Music streaming service Rdio and British broadcaster BT Sports are two of the latest media providers to announce support for the Google Chromecast.
But they’re far from being alone. In all, there is now an enviable selection of services supporting the media streaming device, including big-name video services like Netflix and BBC iPlayer.
BT Sport is the second major UK media service to formally support Google’s £30 device, following BBC iPlayer.
From Monday April 7 BT will enable a ‘cast’ button in the Android and iOS app for the service “allowing customers to cast a Barclays Premier League match to their TV, rather than watching on a smaller screen,” they say.

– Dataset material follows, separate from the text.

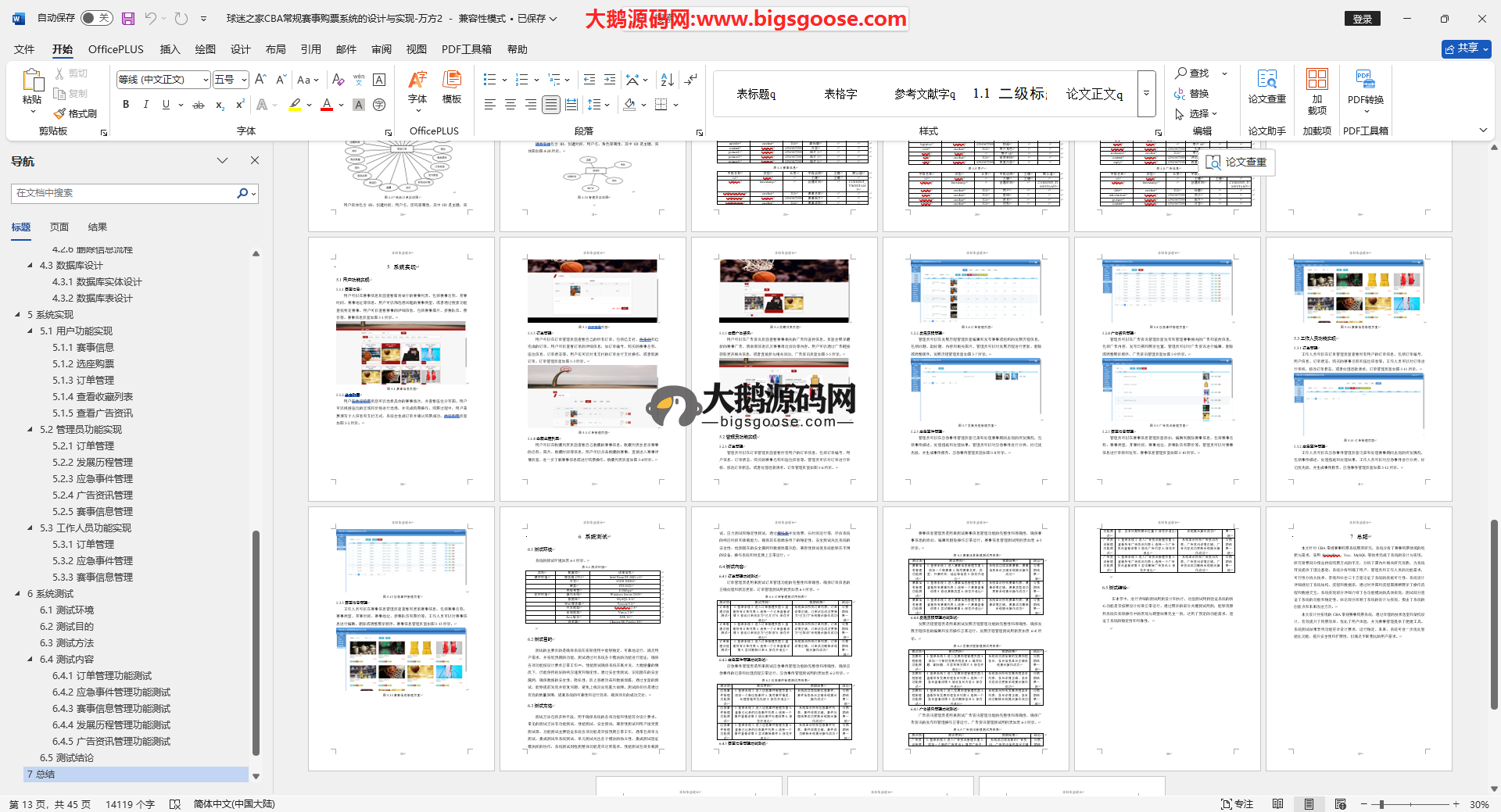
Task: Click the Format Painter brush icon
Action: [60, 114]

“This helps us to deliver on our aim to bring the best quality sport to BT customers at affordable prices across a wide number of platforms and devices.”
BT Sport is one of the largest sports broadcasters in the UK and owns exclusive first-play rights to top draw English Premier League football matches, plus select picks from the FA Cup and UEFA Europa League. Its array of channels, including UK ESPN, are also home to a wide array of other sports, including MotoGP, Tennis, and Rugby.
Access to BT Sport is free for BT broadband customers. For more details see the official website, link below.
Music streaming service Rdio is one of the most popular ‘services’ of its kind, delivering free music to listeners in 35 countries around the world.
Its web, Android and iOS applications have been updated to allow users to cast their favourite songs, radio stations and albums to their TV whilst being able to control playback from their phone.
“This means you now have a whole new way to surround yourself with your music in the comfort of your home,” the press release extols.
Rdio can be used for free for 30 days and boasts a catalogue of more than 20,000,000 tracks — which includes many of the latest releases from big-label artists.
You can find Rdio on iTunes and the Google Play Store or on the web.
Chances are you know the name, but can’t quite place it. JW Player’s HTML5 and Flash video players are used by more than two million websites, including many of the internet’s leading publishers.
The company recently announced it has added Chromecast support to its platform, thus allowing is partner’s video content to be cast direct to a TV with no extra apps or hassle required.
“By supporting Google Chromecast out of the box, JW Player makes it easy for thousands of publishers to expand their content reach and business model to the TV,” says Jeroen Wijering, creator of JW Player.
Learn more on the official website.
Rdio isn’t the only popular music streaming adding joining party; other music services have also begun eagerly rolling out Chromecast support to their apps, too.
Joining the likes of Pandora, Napster has refreshed its Android app with Chromecast support. It’s available though the Play Store right now, and lets subscribers punt music from their phone to a big screen by tapping the cast icon within the app while listening.
As with Napster, Chromecast support for US-only music subscription service Rhapsody is eexclusive to Android for now. iOS users won’t be left out for long: both services plan to update their iPhone and iPad applications accordingly sometime this month.